▶ **Directions**
Repeat the entire listing exactly.

▶ **Given data**
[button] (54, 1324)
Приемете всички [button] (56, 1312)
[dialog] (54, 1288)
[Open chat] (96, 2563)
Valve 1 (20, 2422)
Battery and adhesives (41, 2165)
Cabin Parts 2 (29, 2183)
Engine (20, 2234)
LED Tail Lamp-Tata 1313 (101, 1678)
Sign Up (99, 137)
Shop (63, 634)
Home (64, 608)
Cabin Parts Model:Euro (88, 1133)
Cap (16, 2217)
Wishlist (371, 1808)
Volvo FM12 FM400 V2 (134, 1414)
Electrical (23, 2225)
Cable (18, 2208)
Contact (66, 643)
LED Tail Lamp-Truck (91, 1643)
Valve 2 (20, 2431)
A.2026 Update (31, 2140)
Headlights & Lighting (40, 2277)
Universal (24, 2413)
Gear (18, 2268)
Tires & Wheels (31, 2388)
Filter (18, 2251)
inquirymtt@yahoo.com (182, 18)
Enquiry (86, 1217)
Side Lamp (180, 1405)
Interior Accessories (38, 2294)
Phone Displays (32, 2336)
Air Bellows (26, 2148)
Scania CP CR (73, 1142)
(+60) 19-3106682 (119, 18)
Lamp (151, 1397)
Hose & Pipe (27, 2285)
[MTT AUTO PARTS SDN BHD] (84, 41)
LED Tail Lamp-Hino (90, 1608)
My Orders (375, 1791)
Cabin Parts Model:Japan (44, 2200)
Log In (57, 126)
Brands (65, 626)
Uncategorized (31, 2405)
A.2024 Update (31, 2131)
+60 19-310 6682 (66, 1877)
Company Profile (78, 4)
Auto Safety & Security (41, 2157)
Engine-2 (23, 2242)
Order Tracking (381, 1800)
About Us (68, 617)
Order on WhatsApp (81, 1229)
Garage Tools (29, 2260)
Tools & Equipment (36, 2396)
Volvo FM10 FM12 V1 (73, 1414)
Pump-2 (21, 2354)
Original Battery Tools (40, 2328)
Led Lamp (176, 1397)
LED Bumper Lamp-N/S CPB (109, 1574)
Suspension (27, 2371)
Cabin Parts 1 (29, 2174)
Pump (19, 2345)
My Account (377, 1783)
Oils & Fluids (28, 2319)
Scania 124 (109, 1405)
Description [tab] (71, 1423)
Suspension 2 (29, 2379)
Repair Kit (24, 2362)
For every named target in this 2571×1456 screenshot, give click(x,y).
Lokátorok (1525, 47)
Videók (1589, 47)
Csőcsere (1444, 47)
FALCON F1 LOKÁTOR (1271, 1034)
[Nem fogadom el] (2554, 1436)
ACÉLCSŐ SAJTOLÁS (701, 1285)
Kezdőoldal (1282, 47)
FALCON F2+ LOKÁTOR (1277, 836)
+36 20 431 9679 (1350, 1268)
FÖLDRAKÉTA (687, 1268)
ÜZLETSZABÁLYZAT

▶ **Solution**
[button] (54, 1324)
Приемете всички [button] (56, 1312)
[dialog] (54, 1288)
[Open chat] (96, 2563)
Valve 1 (20, 2422)
Battery and adhesives (41, 2165)
Cabin Parts 2 (29, 2183)
Engine (20, 2234)
LED Tail Lamp-Tata 1313 (101, 1678)
Sign Up (99, 137)
Shop (63, 634)
Home (64, 608)
Cabin Parts Model:Euro (88, 1133)
Cap (16, 2217)
Wishlist (371, 1808)
Volvo FM12 FM400 V2 (134, 1414)
Electrical (23, 2225)
Cable (18, 2208)
Contact (66, 643)
LED Tail Lamp-Truck (91, 1643)
Valve 2 (20, 2431)
A.2026 Update (31, 2140)
Headlights & Lighting (40, 2277)
Universal (24, 2413)
Gear (18, 2268)
Tires & Wheels (31, 2388)
Filter (18, 2251)
inquirymtt@yahoo.com (182, 18)
Enquiry (86, 1217)
Side Lamp (180, 1405)
Interior Accessories (38, 2294)
Phone Displays (32, 2336)
Air Bellows (26, 2148)
Scania CP CR (73, 1142)
(+60) 19-3106682 (119, 18)
Lamp (151, 1397)
Hose & Pipe (27, 2285)
[MTT AUTO PARTS SDN BHD] (84, 41)
LED Tail Lamp-Hino (90, 1608)
My Orders (375, 1791)
Cabin Parts Model:Japan (44, 2200)
Log In (57, 126)
Brands (65, 626)
Uncategorized (31, 2405)
A.2024 Update (31, 2131)
+60 19-310 6682 (66, 1877)
Company Profile (78, 4)
Auto Safety & Security (41, 2157)
Engine-2 (23, 2242)
Order Tracking (381, 1800)
About Us (68, 617)
Order on WhatsApp (81, 1229)
Garage Tools (29, 2260)
Tools & Equipment (36, 2396)
Volvo FM10 FM12 V1 (73, 1414)
Pump-2 (21, 2354)
Original Battery Tools (40, 2328)
Led Lamp (176, 1397)
LED Bumper Lamp-N/S CPB (109, 1574)
Suspension (27, 2371)
Cabin Parts 1 (29, 2174)
Pump (19, 2345)
My Account (377, 1783)
Oils & Fluids (28, 2319)
Scania 124 (109, 1405)
Description [tab] (71, 1423)
Suspension 2 (29, 2379)
Repair Kit (24, 2362)
For every named target in this 2571×1456 screenshot, give click(x,y).
Lokátorok (1525, 47)
Videók (1589, 47)
Csőcsere (1444, 47)
FALCON F1 LOKÁTOR (1271, 1034)
[Nem fogadom el] (2554, 1436)
ACÉLCSŐ SAJTOLÁS (701, 1285)
Kezdőoldal (1282, 47)
FALCON F2+ LOKÁTOR (1277, 836)
+36 20 431 9679 (1350, 1268)
FÖLDRAKÉTA (687, 1268)
ÜZLETSZABÁLYZAT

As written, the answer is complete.